- **STATED PROBLEM**:
Copy out the data that follows line by line, with every character unchanged.

- **ITEMS**:
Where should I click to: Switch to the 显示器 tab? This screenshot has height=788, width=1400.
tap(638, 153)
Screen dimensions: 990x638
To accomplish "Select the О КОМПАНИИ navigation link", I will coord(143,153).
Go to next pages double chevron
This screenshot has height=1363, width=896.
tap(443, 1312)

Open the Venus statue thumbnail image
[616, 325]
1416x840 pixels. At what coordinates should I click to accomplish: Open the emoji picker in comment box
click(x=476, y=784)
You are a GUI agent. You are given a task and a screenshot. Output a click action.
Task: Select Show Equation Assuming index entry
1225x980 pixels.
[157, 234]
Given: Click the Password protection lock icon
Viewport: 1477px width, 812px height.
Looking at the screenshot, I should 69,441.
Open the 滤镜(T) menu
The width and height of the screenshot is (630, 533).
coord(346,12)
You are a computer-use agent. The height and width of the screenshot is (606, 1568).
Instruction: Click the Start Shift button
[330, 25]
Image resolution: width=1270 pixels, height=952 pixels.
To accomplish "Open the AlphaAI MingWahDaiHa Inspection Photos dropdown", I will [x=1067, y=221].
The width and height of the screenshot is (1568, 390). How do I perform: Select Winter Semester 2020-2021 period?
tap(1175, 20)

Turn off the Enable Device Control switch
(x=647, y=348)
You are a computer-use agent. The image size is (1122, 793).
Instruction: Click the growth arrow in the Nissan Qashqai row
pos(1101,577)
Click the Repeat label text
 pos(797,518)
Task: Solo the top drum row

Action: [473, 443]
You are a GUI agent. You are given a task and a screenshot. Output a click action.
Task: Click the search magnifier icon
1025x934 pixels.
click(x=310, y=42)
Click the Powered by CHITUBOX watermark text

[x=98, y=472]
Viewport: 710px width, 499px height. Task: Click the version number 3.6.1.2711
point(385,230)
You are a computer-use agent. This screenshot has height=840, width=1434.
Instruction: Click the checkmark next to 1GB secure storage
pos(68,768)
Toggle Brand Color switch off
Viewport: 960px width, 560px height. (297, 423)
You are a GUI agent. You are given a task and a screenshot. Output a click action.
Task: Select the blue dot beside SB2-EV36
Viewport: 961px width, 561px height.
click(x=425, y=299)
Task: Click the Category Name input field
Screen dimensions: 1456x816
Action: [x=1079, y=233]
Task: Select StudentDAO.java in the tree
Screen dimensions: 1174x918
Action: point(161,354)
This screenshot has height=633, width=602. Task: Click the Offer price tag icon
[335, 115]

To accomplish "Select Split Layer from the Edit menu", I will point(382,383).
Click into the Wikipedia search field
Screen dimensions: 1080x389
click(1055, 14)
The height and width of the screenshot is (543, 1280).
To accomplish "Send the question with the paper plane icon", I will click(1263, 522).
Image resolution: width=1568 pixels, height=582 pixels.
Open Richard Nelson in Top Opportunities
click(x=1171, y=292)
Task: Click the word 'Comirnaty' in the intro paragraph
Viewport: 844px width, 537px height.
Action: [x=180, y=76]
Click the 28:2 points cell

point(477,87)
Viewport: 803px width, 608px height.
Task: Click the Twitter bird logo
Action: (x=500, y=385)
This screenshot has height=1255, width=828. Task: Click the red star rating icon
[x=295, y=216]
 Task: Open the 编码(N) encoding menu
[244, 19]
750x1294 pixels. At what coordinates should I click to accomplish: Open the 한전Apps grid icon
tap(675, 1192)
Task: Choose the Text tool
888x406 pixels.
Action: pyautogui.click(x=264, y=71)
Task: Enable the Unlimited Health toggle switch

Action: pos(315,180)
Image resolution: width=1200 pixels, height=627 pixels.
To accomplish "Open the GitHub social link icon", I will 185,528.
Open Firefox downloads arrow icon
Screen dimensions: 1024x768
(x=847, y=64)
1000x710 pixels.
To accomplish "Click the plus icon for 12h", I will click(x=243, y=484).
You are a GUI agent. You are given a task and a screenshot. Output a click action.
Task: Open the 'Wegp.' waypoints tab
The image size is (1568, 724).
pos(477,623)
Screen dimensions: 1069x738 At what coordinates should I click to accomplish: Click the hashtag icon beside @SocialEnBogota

- **SOLUTION TO THE PROBLEM**:
Where should I click to: Switch to the 显示器 tab? This screenshot has height=788, width=1400.
tap(638, 153)
Screen dimensions: 990x638
To accomplish "Select the О КОМПАНИИ navigation link", I will coord(143,153).
Go to next pages double chevron
This screenshot has height=1363, width=896.
tap(443, 1312)

Open the Venus statue thumbnail image
[616, 325]
1416x840 pixels. At what coordinates should I click to accomplish: Open the emoji picker in comment box
click(x=476, y=784)
You are a GUI agent. You are given a task and a screenshot. Output a click action.
Task: Select Show Equation Assuming index entry
1225x980 pixels.
[157, 234]
Given: Click the Password protection lock icon
Viewport: 1477px width, 812px height.
Looking at the screenshot, I should 69,441.
Open the 滤镜(T) menu
The width and height of the screenshot is (630, 533).
coord(346,12)
You are a computer-use agent. The height and width of the screenshot is (606, 1568).
Instruction: Click the Start Shift button
[330, 25]
Image resolution: width=1270 pixels, height=952 pixels.
To accomplish "Open the AlphaAI MingWahDaiHa Inspection Photos dropdown", I will [x=1067, y=221].
The width and height of the screenshot is (1568, 390). How do I perform: Select Winter Semester 2020-2021 period?
tap(1175, 20)

Turn off the Enable Device Control switch
(x=647, y=348)
You are a computer-use agent. The image size is (1122, 793).
Instruction: Click the growth arrow in the Nissan Qashqai row
pos(1101,577)
Click the Repeat label text
 pos(797,518)
Task: Solo the top drum row

Action: [473, 443]
You are a GUI agent. You are given a task and a screenshot. Output a click action.
Task: Click the search magnifier icon
1025x934 pixels.
click(x=310, y=42)
Click the Powered by CHITUBOX watermark text

[x=98, y=472]
Viewport: 710px width, 499px height. Task: Click the version number 3.6.1.2711
point(385,230)
You are a computer-use agent. This screenshot has height=840, width=1434.
Instruction: Click the checkmark next to 1GB secure storage
pos(68,768)
Toggle Brand Color switch off
Viewport: 960px width, 560px height. (297, 423)
You are a GUI agent. You are given a task and a screenshot. Output a click action.
Task: Select the blue dot beside SB2-EV36
Viewport: 961px width, 561px height.
click(x=425, y=299)
Task: Click the Category Name input field
Screen dimensions: 1456x816
Action: [x=1079, y=233]
Task: Select StudentDAO.java in the tree
Screen dimensions: 1174x918
Action: point(161,354)
This screenshot has height=633, width=602. Task: Click the Offer price tag icon
[335, 115]

To accomplish "Select Split Layer from the Edit menu", I will point(382,383).
Click into the Wikipedia search field
Screen dimensions: 1080x389
click(1055, 14)
The height and width of the screenshot is (543, 1280).
To accomplish "Send the question with the paper plane icon", I will click(1263, 522).
Image resolution: width=1568 pixels, height=582 pixels.
Open Richard Nelson in Top Opportunities
click(x=1171, y=292)
Task: Click the word 'Comirnaty' in the intro paragraph
Viewport: 844px width, 537px height.
Action: [x=180, y=76]
Click the 28:2 points cell

point(477,87)
Viewport: 803px width, 608px height.
Task: Click the Twitter bird logo
Action: (x=500, y=385)
This screenshot has height=1255, width=828. Task: Click the red star rating icon
[x=295, y=216]
 Task: Open the 编码(N) encoding menu
[244, 19]
750x1294 pixels. At what coordinates should I click to accomplish: Open the 한전Apps grid icon
tap(675, 1192)
Task: Choose the Text tool
888x406 pixels.
Action: pyautogui.click(x=264, y=71)
Task: Enable the Unlimited Health toggle switch

Action: pos(315,180)
Image resolution: width=1200 pixels, height=627 pixels.
To accomplish "Open the GitHub social link icon", I will 185,528.
Open Firefox downloads arrow icon
Screen dimensions: 1024x768
(x=847, y=64)
1000x710 pixels.
To accomplish "Click the plus icon for 12h", I will click(x=243, y=484).
You are a GUI agent. You are given a task and a screenshot. Output a click action.
Task: Open the 'Wegp.' waypoints tab
The image size is (1568, 724).
pos(477,623)
Screen dimensions: 1069x738 At what coordinates should I click to accomplish: Click the hashtag icon beside @SocialEnBogota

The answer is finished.